◆ EXCERPT PROVIDED ◆
‘Second wave? We’re still in the middle of the first,’ says WHO executive director

“We’re right in the middle of the first wave globally,” said Dr. Mike Ryan, a World Health Organization executive director.

By Associated Press

The risks of reigniting coronavirus outbreaks are complicating efforts to fend off further misery for the many millions who have lost jobs, with a top health expert warning that the world is still in the midst of a “first wave” of the pandemic.

“Right now, we’re not in the second wave. We’re right in the middle of the first wave globally,” said Dr. Mike Ryan, a World Health Organization executive director.

“We’re still very much in a phase where the disease is actually on the way up,” Ryan told reporters, pointing to South America, South Asia and other areas where the number of infections is still on the rise.

A U.S. travel ban was due to take effect Tuesday for foreigners coming from Brazil, where the virus is raging through communities with no signs of abating. The ban, originally to take effect Thursday, was moved up. It does not apply to U.S. citizens.

Despite hopes that the so-called “first wave” of the pandemic may be waning, Ryan, the WHO official, warned that future “spikes” of outbreaks may mean the first wave is not over.

With infections surging in South America, the WHO warned Brazil’s leaders against reopening its economy before it can perform enough testing to control the spread of the pandemic.

“Intense” transmission rates mean Brazil should retain some stay-at-home measures despite the economic hardships, Ryan told reporters.

“In these kind of circumstances, there may be no alternative,” he said. “You must continue to do everything you can.”

Tests by a U.S. biotechnology company, Novavax, have begun in Australia with hopes of releasing a proven vaccine this year. A Novavax executive said 131 volunteers were getting injections in the first phase of the trial to test the vaccine’s safety and effectiveness.

Novovax expects the results of the Australian trial to be known in July.

About a dozen experimental vaccines are in early stages of testing or poised to start, and it’s not clear whether any will prove safe and effective. But they use different methods and technologies, increasing the odds that one might succeed.

“We are in parallel making doses, making vaccine in anticipation that we’ll be able to show it’s working and be able to start deploying it by the end of this year,” Novovax’s research chief, Dr. Gregory Glenn, told a virtual news conference in Melbourne, Australia, from the company’s headquarters in Maryland.

On the weekend marking the unofficial start of summer, U.S. authorities warned people heading to beaches, parks or backyard barbecues to heed social-distancing rules to avoid a resurgence of the disease that has infected 5.4 million people worldwide and killed over 345,000, including nearly 100,000 Americans, according to a tally by Johns Hopkins University.

Veterans, along with nursing home residents, have made up a significant portion of those who died in the U.S. outbreak, and Memorial Day commemorations were canceled or toned down across the country.

“This is our freedom. This is our history. It’s what they fought for,” said Frank Groblebe as he and his wife placed lilacs on several graves at Mountview Cemetery in Billings, Montana. They included the graves of his mother and his father, who served in the Philippines as a Navy Seabee during World War II.

“Anything that shows respect for it is all right with me,” Groblebe said, fighting back tears.

(Collected data entries)
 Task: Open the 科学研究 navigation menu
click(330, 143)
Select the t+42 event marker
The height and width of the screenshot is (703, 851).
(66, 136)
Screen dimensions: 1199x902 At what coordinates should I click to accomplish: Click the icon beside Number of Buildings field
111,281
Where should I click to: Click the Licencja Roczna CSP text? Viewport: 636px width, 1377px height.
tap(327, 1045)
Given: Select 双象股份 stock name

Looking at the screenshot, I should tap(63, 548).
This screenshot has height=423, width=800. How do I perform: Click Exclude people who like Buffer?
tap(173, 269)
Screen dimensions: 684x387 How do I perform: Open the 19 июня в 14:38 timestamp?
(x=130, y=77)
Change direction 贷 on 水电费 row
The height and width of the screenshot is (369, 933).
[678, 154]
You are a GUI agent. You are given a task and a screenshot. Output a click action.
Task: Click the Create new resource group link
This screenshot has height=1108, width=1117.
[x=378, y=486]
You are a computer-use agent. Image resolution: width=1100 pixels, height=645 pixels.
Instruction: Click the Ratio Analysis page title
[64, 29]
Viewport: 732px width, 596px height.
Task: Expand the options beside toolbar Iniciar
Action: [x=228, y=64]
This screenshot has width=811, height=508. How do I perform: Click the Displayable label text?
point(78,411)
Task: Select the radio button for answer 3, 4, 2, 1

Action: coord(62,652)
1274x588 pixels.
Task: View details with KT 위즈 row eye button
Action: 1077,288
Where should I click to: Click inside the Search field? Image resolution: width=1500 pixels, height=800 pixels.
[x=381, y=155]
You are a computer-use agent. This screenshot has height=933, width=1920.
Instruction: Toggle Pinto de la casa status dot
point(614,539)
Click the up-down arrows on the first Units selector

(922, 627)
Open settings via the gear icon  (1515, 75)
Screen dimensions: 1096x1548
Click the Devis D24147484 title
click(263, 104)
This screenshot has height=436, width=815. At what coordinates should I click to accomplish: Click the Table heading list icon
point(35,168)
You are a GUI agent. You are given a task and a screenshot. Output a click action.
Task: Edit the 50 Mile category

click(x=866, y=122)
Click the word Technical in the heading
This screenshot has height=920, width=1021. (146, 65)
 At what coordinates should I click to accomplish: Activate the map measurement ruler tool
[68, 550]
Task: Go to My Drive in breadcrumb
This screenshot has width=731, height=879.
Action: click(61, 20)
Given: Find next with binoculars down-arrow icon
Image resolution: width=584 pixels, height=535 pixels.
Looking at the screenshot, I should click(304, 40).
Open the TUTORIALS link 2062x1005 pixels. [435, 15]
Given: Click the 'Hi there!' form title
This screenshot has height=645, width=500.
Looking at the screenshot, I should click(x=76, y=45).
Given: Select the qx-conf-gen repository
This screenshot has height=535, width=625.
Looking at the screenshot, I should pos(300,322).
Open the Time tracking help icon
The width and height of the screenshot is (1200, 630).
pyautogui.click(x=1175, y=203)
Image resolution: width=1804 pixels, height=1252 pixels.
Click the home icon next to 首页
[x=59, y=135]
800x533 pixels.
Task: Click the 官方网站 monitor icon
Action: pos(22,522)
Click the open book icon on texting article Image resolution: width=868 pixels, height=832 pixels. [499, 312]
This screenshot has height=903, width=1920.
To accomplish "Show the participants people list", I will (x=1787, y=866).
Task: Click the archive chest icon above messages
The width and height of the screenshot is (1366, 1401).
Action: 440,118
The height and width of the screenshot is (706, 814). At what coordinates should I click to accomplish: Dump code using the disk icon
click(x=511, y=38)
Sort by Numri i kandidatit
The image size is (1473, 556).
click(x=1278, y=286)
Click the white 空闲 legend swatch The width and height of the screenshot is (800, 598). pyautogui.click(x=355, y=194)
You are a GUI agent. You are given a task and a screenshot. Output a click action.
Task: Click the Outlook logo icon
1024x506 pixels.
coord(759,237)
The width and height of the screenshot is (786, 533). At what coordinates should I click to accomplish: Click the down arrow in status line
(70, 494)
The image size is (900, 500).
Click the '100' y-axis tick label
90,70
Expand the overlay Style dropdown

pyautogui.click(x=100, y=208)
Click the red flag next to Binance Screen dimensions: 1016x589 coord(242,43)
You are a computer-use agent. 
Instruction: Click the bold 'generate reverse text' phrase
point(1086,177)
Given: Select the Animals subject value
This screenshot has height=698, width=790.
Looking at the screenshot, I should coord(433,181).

◆ EXERCISE ◆
Edit the article on the WHO's first-wave warning from "On the weekend" to "World War II.", changing "lilacs" to "roses".

◆ SOLVED PROBLEM ◆
On the weekend marking the unofficial start of summer, U.S. authorities warned people heading to beaches, parks or backyard barbecues to heed social-distancing rules to avoid a resurgence of the disease that has infected 5.4 million people worldwide and killed over 345,000, including nearly 100,000 Americans, according to a tally by Johns Hopkins University.

Veterans, along with nursing home residents, have made up a significant portion of those who died in the U.S. outbreak, and Memorial Day commemorations were canceled or toned down across the country.

“This is our freedom. This is our history. It’s what they fought for,” said Frank Groblebe as he and his wife placed roses on several graves at Mountview Cemetery in Billings, Montana. They included the graves of his mother and his father, who served in the Philippines as a Navy Seabee during World War II.